What is fx(0,1) in Partial Differentiation for f(x,y)=2e^(x^2y)?

[Mitchtwitchita]

f(x,y)=2e^(x^2y), then fx(0,1) = ?

fx = 4xye^(x^2y)
=4(0)(1)e^(0)(1)
=e^0
=1?

I'm told that I'm getting this question wrong but don't know how. Can anybody please help show me what I'm doing wrong on this one?

 

[Gib Z]

You are doing partial differentiation with respect to x, so you can treat y as a constant.

It's just simply using the chain rule and $(e^x)' = e^x$.

If you do that correctly you should get up to $2 \cdot ( 2y \cdot x^{2y-1} ) \exp (x^{2y})$.

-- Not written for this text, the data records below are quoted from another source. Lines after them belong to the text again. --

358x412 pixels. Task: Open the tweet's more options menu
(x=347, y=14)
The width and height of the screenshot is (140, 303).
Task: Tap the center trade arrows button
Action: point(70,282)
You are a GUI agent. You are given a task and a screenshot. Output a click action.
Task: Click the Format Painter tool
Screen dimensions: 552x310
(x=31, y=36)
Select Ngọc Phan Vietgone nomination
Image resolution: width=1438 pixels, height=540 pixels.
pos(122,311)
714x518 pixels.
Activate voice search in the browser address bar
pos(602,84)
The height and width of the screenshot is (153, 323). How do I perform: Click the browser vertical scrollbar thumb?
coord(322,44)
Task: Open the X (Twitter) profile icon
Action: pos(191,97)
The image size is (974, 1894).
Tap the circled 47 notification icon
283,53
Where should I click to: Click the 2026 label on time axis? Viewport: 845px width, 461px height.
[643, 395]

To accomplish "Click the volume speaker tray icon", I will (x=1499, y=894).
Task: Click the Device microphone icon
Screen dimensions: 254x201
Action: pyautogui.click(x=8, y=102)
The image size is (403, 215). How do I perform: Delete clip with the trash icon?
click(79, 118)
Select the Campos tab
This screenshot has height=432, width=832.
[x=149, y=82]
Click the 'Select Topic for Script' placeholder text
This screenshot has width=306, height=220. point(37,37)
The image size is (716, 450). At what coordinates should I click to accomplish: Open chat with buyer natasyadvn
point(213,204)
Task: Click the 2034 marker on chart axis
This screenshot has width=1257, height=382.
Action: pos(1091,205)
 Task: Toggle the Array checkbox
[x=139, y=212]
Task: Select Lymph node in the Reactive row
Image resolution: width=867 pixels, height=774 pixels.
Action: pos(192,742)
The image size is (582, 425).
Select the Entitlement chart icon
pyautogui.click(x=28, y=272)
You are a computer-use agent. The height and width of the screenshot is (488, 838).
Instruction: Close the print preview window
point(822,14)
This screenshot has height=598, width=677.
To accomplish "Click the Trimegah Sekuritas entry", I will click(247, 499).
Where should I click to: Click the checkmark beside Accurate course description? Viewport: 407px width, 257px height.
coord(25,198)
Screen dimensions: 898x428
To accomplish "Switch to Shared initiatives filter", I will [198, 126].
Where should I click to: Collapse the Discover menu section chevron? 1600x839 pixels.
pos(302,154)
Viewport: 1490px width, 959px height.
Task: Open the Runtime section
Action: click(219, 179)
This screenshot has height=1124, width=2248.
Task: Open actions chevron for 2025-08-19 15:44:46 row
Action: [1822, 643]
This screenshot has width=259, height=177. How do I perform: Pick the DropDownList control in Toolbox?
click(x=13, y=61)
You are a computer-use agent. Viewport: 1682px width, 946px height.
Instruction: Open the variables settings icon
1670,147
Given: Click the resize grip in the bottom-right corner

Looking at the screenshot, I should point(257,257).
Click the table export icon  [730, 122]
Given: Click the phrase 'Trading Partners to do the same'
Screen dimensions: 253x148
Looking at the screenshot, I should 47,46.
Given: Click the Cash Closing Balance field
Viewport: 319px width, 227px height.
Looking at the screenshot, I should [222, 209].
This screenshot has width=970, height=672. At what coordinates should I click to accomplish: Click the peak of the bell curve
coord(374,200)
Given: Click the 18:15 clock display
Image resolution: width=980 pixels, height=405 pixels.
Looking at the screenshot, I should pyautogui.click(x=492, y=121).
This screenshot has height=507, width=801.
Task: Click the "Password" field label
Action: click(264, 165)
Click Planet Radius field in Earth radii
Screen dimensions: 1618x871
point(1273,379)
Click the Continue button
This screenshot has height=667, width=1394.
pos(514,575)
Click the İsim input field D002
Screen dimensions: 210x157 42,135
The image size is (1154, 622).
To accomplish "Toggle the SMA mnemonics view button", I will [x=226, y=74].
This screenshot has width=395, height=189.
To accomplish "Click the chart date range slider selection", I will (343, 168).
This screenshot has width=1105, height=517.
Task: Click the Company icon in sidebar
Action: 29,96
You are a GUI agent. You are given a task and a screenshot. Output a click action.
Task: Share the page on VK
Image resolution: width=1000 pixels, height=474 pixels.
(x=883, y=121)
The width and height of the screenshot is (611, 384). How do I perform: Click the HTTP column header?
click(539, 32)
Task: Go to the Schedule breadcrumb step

The x term is a nice fat zero, giving the final result of 0.

 

[Mitchtwitchita]

Crap! I see now. Thanks Gib.

 

[HallsofIvy]

f(x,y)=2e^(x^2y), then fx(0,1) = ?

fx = 4xye^(x^2y)
=4(0)(1)e^(0)(1)
=e^0
=1?

I'm told that I'm getting this question wrong but don't know how. Can anybody please help show me what I'm doing wrong on this one?

Is that
$$2e^{x^{2y}}$$
as Gib Z assumed or
$$2e^{x^2y}$$
which is what I would assume?
If it is the latter then
$$f_x= 4xye^{x^2y}$$
as you have. Then $f_x(0,1)= 4(0)(1)e^{(0)(1)}= 0$, not 1, because of the "0" multiplying the exponential.

 

[Gib Z]

Damn i just realized that :( Looking at his working it looks like you're right Halls =] Sorry guys.

 

[Mitchtwitchita]

It was the latter. But I realized what I was doing wrong from Gib's reply. Thanks guys!